Photo: Cate Cameron/The CW
Photo: Cate Cameron/The CW

Oliver Queen is always going back to Russia, it feels like—but this time he takes his whole team, with mixed results. On The Flash, Barry and Wally can’t stop arguing about who’s the fastest and the bestest, while the Legends are pretty busy trying to save America. Yep, the whole country. What would Washington do?

The answer is clearly “get a pep talk from Mick Rory.”

Spoilers for all three shows follow!

 

The Flash 3×12, “Untouchable”

Iris is in trouble again. Must be Tuesday!

Every time Barry says, in the voiceover intro, “I’m the only man fast enough to keep her alive,” I find myself unintentionally making a most skeptical face. Are you, Barry? Are you sure about that?

To underline how not sure about that anyone is, “Untouchable” begins with a race, because Barry and Wally are apparently incapable of having the same powers without a lot of jockeying about who uses them better.

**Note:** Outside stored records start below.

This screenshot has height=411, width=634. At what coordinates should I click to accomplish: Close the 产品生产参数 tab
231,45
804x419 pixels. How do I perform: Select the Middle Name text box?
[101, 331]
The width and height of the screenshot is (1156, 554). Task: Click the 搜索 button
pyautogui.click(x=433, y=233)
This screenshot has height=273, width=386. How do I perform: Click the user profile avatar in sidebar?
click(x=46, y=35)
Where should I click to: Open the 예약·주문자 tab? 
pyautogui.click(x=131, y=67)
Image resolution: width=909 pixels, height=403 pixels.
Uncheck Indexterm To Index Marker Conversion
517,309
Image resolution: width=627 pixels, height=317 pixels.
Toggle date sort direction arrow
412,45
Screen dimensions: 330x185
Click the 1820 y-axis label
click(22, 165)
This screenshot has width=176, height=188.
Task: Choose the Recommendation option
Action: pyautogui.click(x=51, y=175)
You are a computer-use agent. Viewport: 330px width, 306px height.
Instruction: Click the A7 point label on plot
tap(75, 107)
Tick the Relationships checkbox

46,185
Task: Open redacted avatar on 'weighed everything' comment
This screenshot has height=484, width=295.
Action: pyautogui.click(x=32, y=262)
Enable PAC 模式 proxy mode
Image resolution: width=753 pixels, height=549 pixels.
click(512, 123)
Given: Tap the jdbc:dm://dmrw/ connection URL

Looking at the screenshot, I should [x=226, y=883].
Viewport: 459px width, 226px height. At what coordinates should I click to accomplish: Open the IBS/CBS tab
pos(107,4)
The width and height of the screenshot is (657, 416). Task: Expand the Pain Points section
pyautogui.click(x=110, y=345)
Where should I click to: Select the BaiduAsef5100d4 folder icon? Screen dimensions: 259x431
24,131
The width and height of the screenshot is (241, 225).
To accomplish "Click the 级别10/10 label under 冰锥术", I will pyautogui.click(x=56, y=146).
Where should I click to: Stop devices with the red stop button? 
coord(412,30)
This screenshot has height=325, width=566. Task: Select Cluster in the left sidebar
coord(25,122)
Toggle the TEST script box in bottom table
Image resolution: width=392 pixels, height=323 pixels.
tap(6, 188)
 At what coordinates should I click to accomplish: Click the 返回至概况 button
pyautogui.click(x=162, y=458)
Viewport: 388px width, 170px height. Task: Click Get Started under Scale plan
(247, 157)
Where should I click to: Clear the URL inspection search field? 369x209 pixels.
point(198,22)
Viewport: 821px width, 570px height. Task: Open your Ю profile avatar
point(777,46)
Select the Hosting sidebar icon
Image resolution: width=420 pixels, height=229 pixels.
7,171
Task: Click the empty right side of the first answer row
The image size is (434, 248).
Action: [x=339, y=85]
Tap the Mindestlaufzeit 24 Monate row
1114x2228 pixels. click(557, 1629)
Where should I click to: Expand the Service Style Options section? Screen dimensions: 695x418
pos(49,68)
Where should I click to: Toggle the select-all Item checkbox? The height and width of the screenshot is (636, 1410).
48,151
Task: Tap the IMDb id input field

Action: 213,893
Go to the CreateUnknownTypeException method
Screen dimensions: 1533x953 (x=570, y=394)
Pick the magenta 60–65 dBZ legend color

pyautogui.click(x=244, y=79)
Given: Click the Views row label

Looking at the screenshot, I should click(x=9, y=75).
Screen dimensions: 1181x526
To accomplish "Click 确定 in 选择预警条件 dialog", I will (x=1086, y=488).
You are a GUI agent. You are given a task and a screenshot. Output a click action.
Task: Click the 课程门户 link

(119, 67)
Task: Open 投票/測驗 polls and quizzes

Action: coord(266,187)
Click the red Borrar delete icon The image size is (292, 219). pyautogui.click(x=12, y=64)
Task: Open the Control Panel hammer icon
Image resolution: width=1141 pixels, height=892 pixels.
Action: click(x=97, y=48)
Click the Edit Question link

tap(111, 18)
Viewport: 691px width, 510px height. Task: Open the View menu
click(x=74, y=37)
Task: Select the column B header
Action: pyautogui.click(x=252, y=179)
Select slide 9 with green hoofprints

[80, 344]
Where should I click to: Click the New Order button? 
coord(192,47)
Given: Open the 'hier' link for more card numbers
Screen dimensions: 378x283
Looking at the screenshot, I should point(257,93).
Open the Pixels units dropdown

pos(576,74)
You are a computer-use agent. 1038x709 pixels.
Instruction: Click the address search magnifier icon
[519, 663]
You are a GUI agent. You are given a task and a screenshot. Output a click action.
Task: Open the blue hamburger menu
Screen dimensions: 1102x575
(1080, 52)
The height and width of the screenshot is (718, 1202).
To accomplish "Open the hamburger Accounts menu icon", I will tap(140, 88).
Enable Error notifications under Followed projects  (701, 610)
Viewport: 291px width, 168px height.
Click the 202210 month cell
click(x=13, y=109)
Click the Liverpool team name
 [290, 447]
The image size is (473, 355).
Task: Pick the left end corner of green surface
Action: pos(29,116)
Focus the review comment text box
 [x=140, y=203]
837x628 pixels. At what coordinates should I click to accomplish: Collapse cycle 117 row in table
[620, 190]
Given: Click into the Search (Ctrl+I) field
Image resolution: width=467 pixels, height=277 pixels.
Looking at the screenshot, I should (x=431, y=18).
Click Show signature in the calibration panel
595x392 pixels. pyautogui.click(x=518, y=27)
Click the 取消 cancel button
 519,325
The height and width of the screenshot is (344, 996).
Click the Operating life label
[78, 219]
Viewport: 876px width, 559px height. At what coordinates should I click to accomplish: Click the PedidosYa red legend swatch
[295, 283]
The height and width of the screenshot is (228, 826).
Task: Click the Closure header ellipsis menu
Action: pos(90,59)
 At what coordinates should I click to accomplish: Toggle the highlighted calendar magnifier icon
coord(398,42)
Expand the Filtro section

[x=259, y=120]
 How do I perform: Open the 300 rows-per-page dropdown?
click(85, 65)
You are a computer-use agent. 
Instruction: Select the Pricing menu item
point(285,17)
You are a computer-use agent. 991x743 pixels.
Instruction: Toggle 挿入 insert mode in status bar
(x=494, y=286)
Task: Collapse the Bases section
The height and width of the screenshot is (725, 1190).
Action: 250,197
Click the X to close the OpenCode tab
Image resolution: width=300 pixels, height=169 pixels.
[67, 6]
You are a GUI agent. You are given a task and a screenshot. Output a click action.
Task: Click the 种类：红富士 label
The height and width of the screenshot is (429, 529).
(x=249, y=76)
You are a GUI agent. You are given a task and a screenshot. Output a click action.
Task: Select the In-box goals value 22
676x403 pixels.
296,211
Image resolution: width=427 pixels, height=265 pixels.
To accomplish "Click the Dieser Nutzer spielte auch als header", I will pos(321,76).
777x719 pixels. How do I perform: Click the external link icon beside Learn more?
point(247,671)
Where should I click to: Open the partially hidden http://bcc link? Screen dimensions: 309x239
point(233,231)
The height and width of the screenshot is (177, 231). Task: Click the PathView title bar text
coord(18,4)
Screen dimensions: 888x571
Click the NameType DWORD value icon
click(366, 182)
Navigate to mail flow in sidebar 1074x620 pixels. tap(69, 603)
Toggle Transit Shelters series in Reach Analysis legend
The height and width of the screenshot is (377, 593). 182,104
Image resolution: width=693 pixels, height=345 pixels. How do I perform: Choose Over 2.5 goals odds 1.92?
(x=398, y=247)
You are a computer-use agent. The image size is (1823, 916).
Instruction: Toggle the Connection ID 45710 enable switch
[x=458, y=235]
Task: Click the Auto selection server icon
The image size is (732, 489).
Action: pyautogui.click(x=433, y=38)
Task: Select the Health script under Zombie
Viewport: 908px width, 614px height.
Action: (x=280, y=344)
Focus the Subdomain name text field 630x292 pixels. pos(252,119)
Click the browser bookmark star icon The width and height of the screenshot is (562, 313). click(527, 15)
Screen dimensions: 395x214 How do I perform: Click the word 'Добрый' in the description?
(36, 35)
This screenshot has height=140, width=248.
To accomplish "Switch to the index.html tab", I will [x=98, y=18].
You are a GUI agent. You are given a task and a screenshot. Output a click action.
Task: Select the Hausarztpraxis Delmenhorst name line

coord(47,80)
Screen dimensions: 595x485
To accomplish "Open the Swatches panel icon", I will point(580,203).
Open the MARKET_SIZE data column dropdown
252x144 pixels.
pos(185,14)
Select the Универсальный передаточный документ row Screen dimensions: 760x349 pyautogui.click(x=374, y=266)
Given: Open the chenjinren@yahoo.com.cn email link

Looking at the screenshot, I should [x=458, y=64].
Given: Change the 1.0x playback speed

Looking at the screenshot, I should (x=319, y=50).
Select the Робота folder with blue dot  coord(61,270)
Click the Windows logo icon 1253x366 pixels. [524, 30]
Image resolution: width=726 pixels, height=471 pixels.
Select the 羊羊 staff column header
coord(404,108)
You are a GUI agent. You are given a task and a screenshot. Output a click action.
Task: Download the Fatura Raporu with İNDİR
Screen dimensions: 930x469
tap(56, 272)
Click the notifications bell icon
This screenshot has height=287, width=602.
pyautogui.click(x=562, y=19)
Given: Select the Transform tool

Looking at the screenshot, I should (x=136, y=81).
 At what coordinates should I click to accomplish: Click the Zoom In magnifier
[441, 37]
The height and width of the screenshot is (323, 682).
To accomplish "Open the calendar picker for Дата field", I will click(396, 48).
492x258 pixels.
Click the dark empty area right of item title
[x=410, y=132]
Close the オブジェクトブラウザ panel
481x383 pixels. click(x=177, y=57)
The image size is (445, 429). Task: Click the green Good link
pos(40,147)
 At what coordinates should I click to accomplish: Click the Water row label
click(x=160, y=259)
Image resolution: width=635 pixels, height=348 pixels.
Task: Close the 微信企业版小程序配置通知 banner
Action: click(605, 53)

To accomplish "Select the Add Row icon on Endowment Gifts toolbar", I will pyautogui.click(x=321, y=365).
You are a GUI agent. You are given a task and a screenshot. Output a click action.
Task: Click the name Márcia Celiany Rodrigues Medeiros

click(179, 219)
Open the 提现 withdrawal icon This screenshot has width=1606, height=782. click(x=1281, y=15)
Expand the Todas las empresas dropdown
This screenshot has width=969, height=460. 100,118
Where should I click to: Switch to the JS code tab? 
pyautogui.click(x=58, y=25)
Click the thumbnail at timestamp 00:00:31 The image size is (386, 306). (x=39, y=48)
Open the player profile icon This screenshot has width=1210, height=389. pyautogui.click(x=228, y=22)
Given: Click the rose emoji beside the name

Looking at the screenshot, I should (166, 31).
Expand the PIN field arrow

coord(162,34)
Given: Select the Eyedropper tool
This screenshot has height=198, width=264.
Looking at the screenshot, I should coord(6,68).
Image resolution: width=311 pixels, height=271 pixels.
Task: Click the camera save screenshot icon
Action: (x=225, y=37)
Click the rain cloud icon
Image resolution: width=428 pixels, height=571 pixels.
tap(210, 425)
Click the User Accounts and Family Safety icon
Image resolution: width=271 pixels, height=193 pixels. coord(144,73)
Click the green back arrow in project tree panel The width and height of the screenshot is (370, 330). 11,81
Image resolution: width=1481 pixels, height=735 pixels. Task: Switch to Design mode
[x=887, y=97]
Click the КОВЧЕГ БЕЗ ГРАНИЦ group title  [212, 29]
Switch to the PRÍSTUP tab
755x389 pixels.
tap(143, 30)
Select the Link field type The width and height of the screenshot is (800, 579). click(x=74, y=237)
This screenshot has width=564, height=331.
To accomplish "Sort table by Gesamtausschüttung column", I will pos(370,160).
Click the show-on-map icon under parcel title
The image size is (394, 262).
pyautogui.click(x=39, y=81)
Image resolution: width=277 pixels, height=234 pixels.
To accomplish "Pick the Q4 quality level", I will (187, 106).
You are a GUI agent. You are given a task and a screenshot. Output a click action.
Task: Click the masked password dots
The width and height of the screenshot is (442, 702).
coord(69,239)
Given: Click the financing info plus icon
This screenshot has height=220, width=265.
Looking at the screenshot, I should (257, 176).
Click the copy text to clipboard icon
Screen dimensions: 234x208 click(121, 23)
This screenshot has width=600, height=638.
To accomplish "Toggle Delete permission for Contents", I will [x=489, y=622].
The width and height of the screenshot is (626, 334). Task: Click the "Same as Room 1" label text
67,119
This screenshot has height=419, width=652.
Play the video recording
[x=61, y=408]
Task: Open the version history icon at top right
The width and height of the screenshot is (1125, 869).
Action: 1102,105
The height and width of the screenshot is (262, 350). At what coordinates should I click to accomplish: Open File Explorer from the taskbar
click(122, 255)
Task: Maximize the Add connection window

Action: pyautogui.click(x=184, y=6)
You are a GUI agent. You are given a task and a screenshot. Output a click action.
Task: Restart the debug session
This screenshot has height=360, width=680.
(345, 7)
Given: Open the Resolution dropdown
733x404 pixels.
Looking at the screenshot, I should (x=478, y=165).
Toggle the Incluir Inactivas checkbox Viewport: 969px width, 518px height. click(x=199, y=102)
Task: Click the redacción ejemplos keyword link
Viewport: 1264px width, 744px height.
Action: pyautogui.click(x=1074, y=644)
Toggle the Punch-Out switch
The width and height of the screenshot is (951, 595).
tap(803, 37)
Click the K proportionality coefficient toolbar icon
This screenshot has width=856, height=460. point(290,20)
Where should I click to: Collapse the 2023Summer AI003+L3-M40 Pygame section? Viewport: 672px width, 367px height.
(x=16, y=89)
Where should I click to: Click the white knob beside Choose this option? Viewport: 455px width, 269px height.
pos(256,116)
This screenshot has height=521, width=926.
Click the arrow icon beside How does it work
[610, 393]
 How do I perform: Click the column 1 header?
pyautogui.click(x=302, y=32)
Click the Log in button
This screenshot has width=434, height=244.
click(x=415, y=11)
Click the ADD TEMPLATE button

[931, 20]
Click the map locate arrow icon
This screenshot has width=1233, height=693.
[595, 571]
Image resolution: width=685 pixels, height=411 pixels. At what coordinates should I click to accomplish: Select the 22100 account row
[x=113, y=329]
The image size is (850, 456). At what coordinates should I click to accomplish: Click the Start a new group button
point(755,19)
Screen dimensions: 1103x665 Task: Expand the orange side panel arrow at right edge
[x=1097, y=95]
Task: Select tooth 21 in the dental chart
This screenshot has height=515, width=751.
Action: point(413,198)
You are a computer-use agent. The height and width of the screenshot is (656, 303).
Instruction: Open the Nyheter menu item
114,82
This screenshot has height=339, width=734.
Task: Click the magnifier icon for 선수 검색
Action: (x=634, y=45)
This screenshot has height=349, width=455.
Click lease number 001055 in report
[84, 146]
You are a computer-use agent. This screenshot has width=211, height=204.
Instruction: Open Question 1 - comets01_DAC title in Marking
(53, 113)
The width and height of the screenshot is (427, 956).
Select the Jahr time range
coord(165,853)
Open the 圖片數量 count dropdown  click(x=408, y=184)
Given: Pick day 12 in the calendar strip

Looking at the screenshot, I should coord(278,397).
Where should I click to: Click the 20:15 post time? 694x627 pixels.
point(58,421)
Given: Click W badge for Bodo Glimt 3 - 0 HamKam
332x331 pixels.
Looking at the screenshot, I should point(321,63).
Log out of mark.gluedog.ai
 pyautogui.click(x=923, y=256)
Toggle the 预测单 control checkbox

The betting back at the lab is much more fun: Caitlin wants a microscope, and HR wants shoes. (Personally, I wanted Cisco to say “and may the best speedster… win!” after “Gentlemen, start your engines,” but it’s possible I’ve been watching too much RuPaul’s Drag Race.)

In the end, this race—and this entire episode—is really about how Wally needs to learn to phase. To get to that point, we have a villain whose touch decomposes people at an alarming rate. This villain got his powers from Alchemy, and now that Julian is on Team Flash, that means something else. What it means is not entirely clear, except that Julian is a hard-ass about taking responsibility for things and has a lot of guilt.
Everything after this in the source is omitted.